Aside from the policy question, Katherine broached the complexity of the ethical issues that flow out of engagement. To address these in practice the need for "rules of engagement" was highlighted. To highlight why such rules are important, we can use the example of marketing. Those in the marketing business have a very sophisticated evidence base for the work they do. Marketing, though we may not always think of it as so, can be a very two-way process with information gathered from the audience feeding back into the marketing process and the product that it represents. Marketing even has an ethical code of conduct. But it is important to recognise the difference, because we feel innately that there is one, between marketing and engagement. Engagement has at its core a mindfulness of the interests of the individuals and communities being engaged, and a transparency of the interests of those doing the engaging.
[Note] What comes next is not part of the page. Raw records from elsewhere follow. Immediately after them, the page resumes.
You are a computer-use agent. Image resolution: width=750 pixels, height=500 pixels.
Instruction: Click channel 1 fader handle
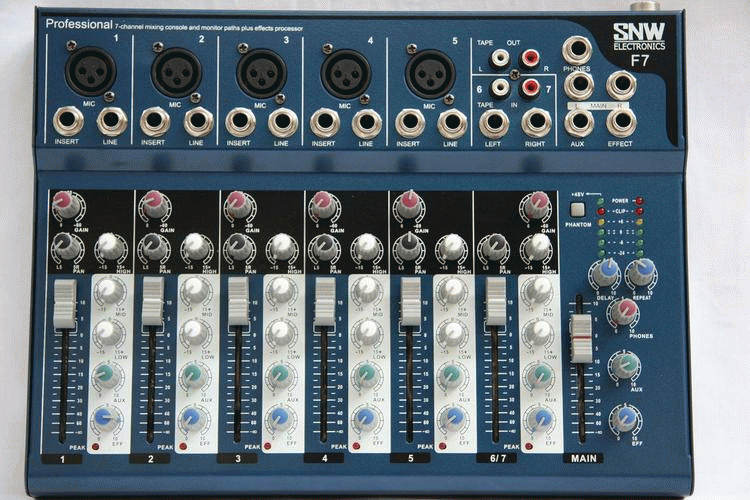pos(65,303)
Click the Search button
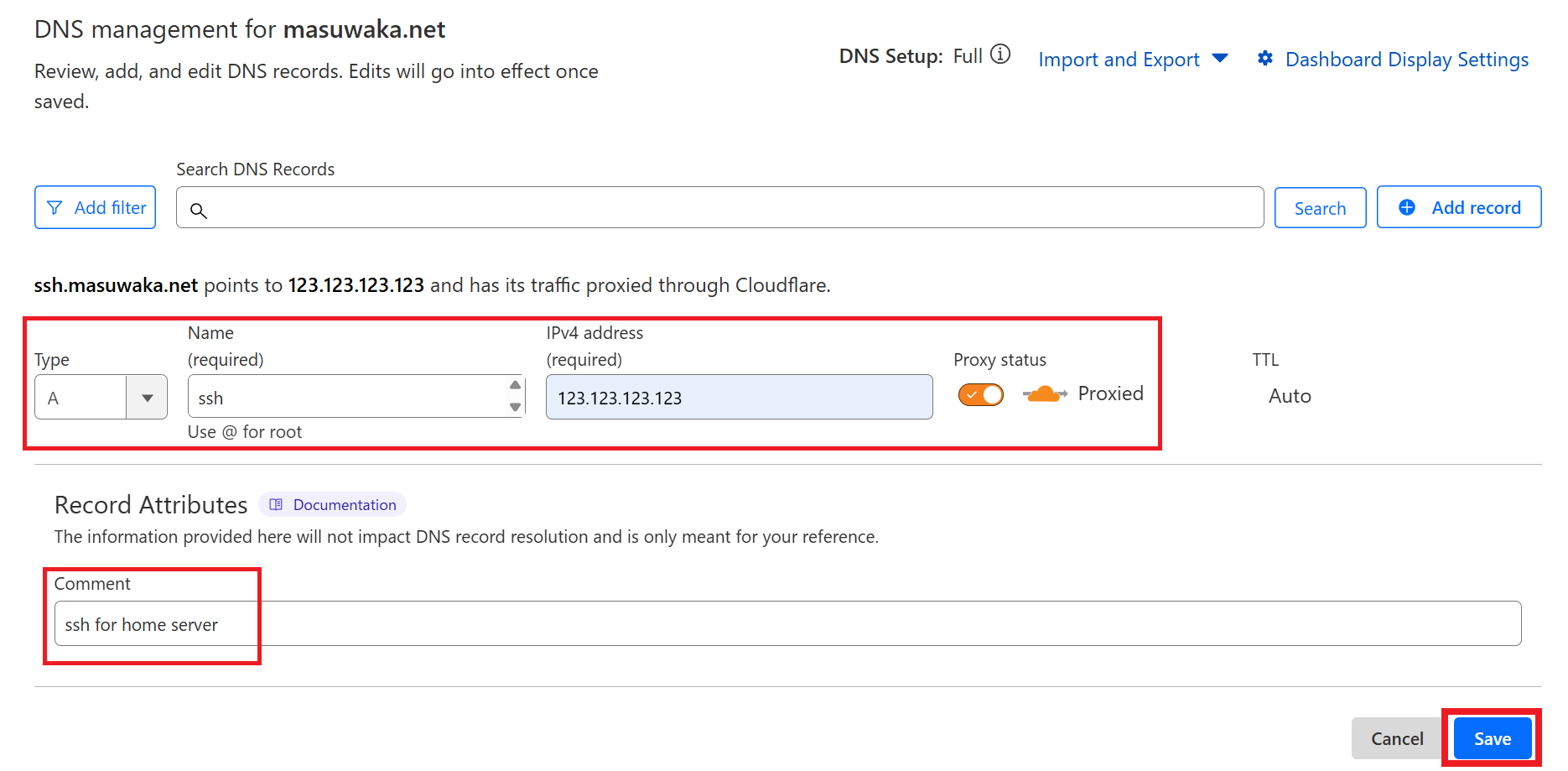Viewport: 1568px width, 771px height. pyautogui.click(x=1320, y=208)
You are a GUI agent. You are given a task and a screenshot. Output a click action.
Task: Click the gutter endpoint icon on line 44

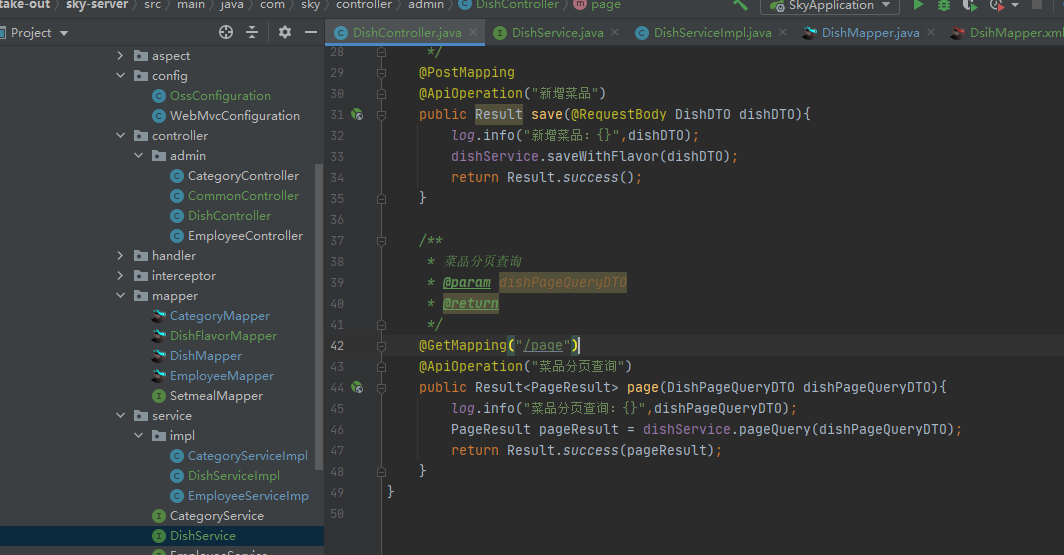pyautogui.click(x=357, y=387)
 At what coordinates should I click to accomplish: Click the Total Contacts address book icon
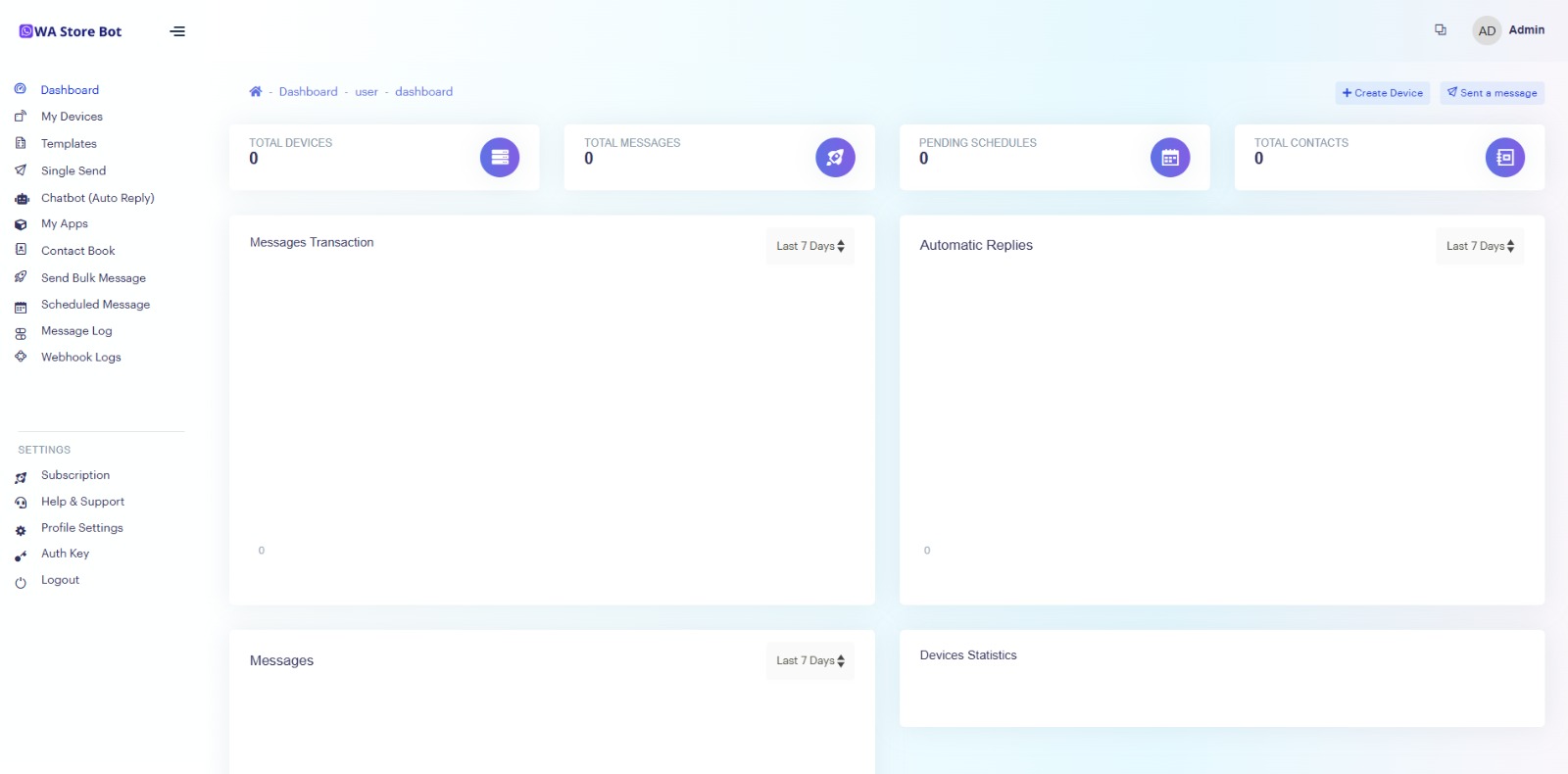coord(1504,158)
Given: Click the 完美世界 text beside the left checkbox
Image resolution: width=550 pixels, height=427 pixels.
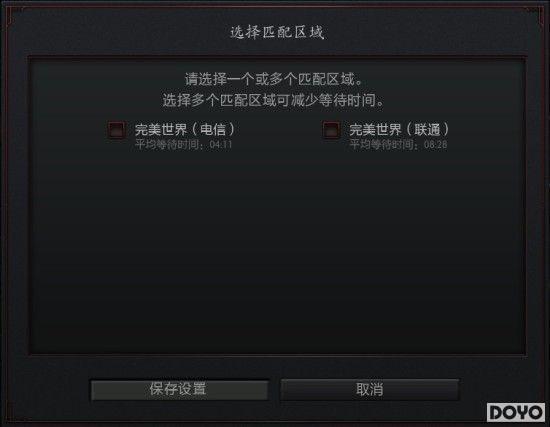Looking at the screenshot, I should 161,130.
There is much to be learnt from marketing conduct, but to separate itself engagement needs to define for itself a set of rules, principles, or an ethical framework, that outlines how we put these interests at the centre of engagement work, and how to ensure engagement is ethical.

These rules could encompass something overarching and applicable across contexts, research areas and activity types, but be layered to take variety and complexity into account. They might include principles of building trust, respect, transparency, of how to take the voices of many into account, and what your obligations to a community may be. These rules may not yet exist but the call to action for the community to develop them was well received and there is potential there for the future.

Image Caption: Graphic Illustration of Katherine Littler's talk on social complexity

Jim Lavery, Emory University, USA

"Stakeholders are all those who hold a legitimate interest in the conduct and outcomes of whatever it is you are doing. Engagement, is the act of uncovering those interests and gaining insights into the ways the interests of those stakeholders are effected by your work."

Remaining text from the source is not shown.